SUPPLIED RECORDS:
**********

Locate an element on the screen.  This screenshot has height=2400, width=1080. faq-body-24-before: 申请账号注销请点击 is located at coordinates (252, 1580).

**********

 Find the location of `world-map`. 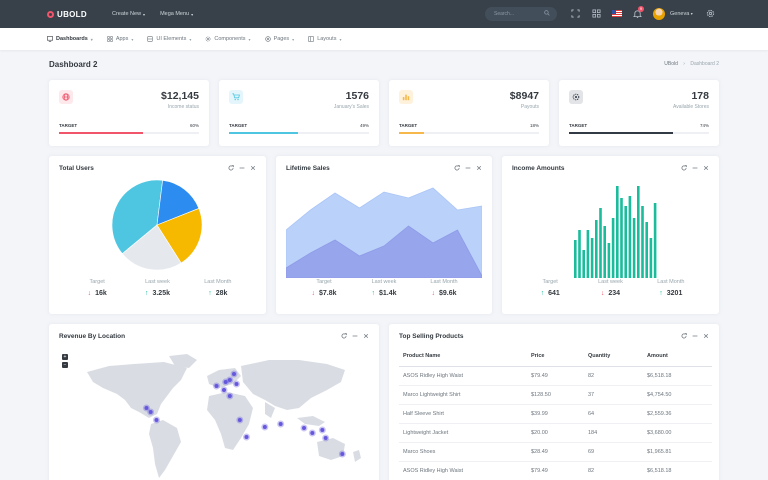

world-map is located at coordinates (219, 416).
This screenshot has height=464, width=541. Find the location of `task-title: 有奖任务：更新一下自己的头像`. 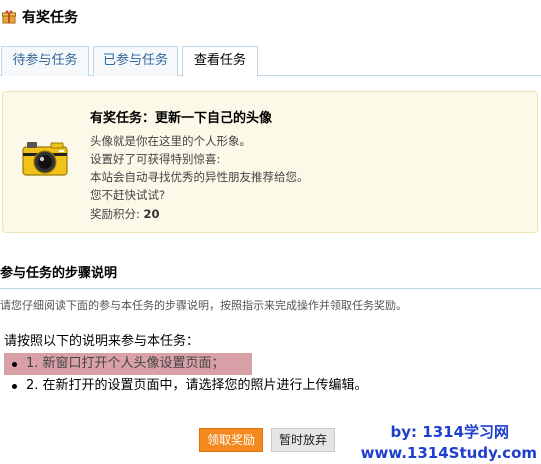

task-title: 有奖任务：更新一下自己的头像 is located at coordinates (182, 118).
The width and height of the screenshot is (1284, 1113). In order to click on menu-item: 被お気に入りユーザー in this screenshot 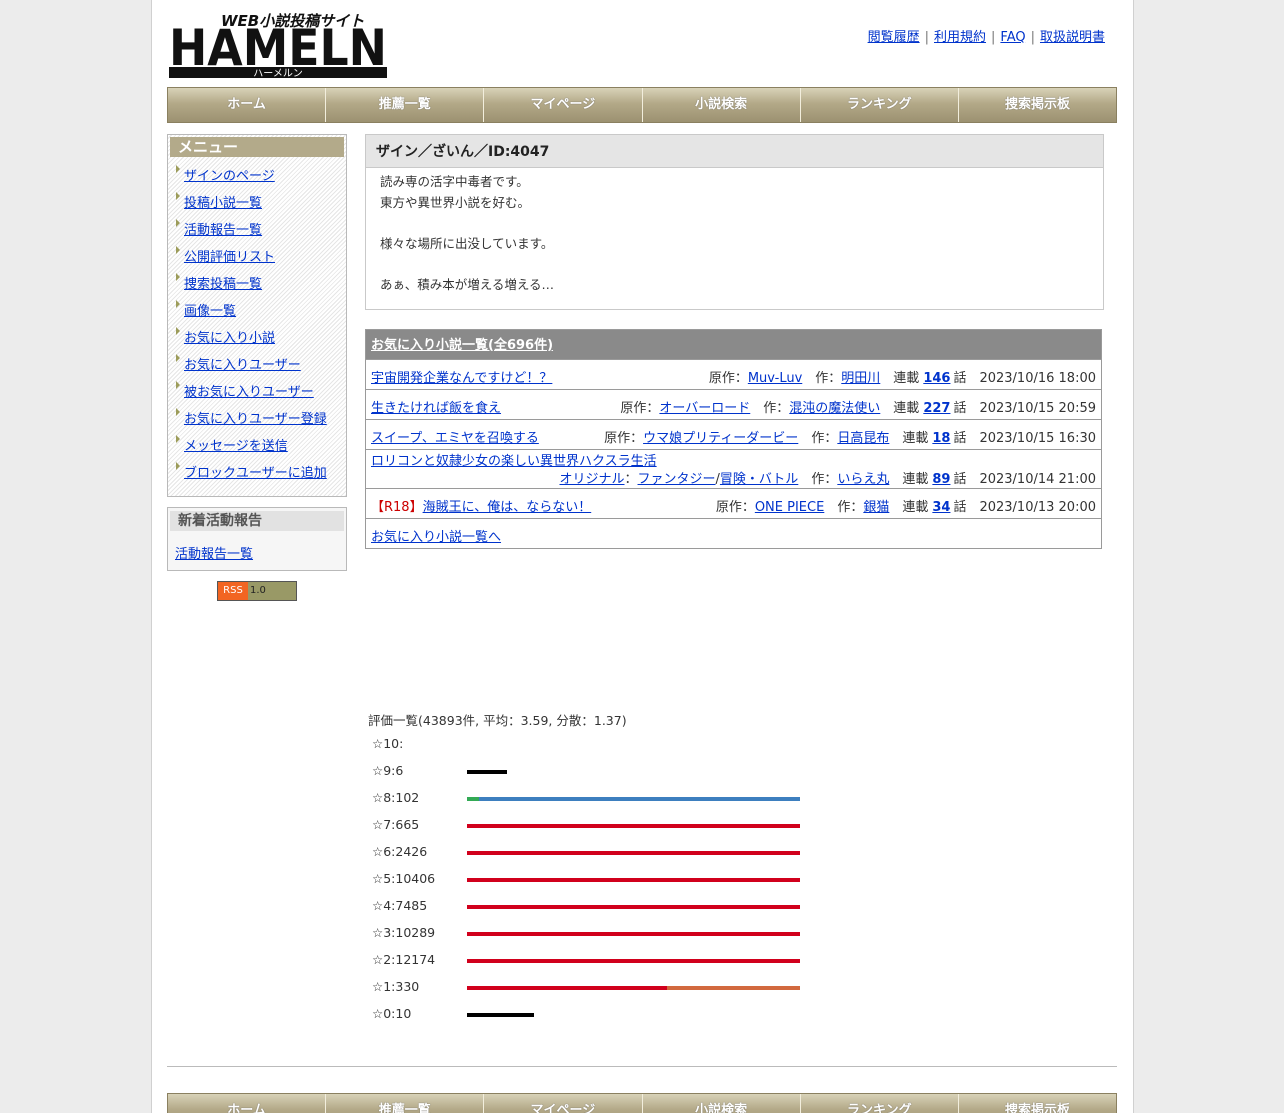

**********

AIM OF THE TASK:
Retype the rows from the line containing "This screenshot has height=464, width=541." through the line containing "The width and", keeping every line unchanged and leaving out the pictures.

EXPECTED ANSWER:
This screenshot has height=464, width=541. Find the location of `task-title: 有奖任务：更新一下自己的头像`. 

task-title: 有奖任务：更新一下自己的头像 is located at coordinates (182, 118).
The width and height of the screenshot is (1284, 1113). In order to click on menu-item: 被お気に入りユーザー in this screenshot 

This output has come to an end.